Одно только омрачало нашу жизнь – после рождения Тани Риту стали мучить приступы бронхиальной астмы. 10 лет металась Рита в поисках избавления от страданий. Чародеи в Магнитогорске, в Евпатории, курорты Ялты, Гурзуфа, Алушты, соляные копи, ингаляции, иглотерапия. Иглотерапия тогда только вошла в моду. Через жену коллеги мы попали на сеансы иглотерапии в Физинститут областной клинической больницы. Рита рассказывала о чудесном эффекте первого сеанса: она сразу стала дышать свободно.
После первой серии сеансов был перерыв. К концу перерыва у Риты опять началось обострение, и на первый сеанс второго цикла она приехала больной, надеясь, что, как и при первом посещении, у нее сразу наступит облегчение. Облегчения не наступило, приступ развивался, и прямо по дороге из Куйбышева после сеанса, мы на такси заехали в больницу Мехзавода (соседний поселок), где ее положили на лечение. Что-то из этих лечений помогало, что-то давало облегчение, и тогда Рита проводила отпуск с нами, но через некоторое время опять все сводилось к большим дозам преднизалона. Риту перевели на инвалидность второй группы. Мама плакала, видя мучения Риты во время приступов. Только когда мы узнали про киналог (совершенно не уверен в правильности написания) наступило облегчение. Это тоже гормональный препарат, но в отличие от преднизалона эффект наступает сразу, а длительного приема не требуется.

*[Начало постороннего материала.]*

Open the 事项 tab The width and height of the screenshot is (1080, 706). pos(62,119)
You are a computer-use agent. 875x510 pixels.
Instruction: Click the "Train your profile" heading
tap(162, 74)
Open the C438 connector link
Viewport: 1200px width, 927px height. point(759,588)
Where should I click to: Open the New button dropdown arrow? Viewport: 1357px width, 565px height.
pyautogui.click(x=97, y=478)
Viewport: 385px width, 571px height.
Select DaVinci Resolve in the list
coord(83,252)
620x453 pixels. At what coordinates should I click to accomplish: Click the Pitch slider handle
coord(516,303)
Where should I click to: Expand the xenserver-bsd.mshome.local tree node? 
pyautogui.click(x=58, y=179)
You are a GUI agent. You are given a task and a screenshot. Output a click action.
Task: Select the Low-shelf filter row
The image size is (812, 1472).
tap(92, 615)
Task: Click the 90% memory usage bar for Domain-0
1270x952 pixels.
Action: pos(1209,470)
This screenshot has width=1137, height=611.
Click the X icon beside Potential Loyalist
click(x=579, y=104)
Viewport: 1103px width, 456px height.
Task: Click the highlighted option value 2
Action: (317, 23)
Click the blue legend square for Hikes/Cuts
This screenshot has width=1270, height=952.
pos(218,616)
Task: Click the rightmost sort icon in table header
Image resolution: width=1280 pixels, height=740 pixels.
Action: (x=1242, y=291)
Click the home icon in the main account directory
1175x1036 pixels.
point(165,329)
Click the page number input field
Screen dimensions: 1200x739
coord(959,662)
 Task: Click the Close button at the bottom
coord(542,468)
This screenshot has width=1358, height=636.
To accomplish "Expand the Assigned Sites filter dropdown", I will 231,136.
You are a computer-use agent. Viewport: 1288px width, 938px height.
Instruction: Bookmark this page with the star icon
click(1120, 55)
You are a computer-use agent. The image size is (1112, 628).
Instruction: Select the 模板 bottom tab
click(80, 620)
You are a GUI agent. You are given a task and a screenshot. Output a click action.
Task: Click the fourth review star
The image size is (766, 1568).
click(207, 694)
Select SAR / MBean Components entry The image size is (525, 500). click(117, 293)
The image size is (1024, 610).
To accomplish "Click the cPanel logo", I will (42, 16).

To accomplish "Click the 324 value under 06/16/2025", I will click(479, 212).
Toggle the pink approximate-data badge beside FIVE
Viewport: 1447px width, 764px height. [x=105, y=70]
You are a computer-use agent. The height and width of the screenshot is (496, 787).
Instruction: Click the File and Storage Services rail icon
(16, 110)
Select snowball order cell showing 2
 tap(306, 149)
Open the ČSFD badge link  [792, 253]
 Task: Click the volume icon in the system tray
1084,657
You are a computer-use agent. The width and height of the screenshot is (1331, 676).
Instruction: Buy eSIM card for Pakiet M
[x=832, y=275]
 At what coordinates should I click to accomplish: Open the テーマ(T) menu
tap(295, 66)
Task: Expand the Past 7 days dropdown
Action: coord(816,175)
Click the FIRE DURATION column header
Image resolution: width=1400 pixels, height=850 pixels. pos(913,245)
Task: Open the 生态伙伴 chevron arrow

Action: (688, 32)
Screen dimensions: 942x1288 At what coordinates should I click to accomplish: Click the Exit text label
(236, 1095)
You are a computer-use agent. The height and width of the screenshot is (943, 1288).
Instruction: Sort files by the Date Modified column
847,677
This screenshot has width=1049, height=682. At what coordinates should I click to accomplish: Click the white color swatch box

Окружающие обратили внимание на то, как изменилось самочувствие Риты, и спрашивали: чем она сумела вылечиться, чтобы передать её опыт их знакомым астматикам. Конечно, Рита не излечилась от астмы, но приступы стали редкими и быстро гасились.
Наша жизнь все 40 лет протекала на фоне этой болезни, и было в этой жизни  много прекрасного и радостного, и главным было то, что прекрасное и радостное мы старались дарить друг другу.
Пока дети были маленькие в отпуск ходили по отдельности. Для Риты отпуск был частью курортного лечения. А я был еще «до одури» увлечен путешествиями. Побывав в тундре и пустыне, я возомнил себя географом – путешественником, взирающим на планету с высоты глобуса, и Рита не опускала меня на землю.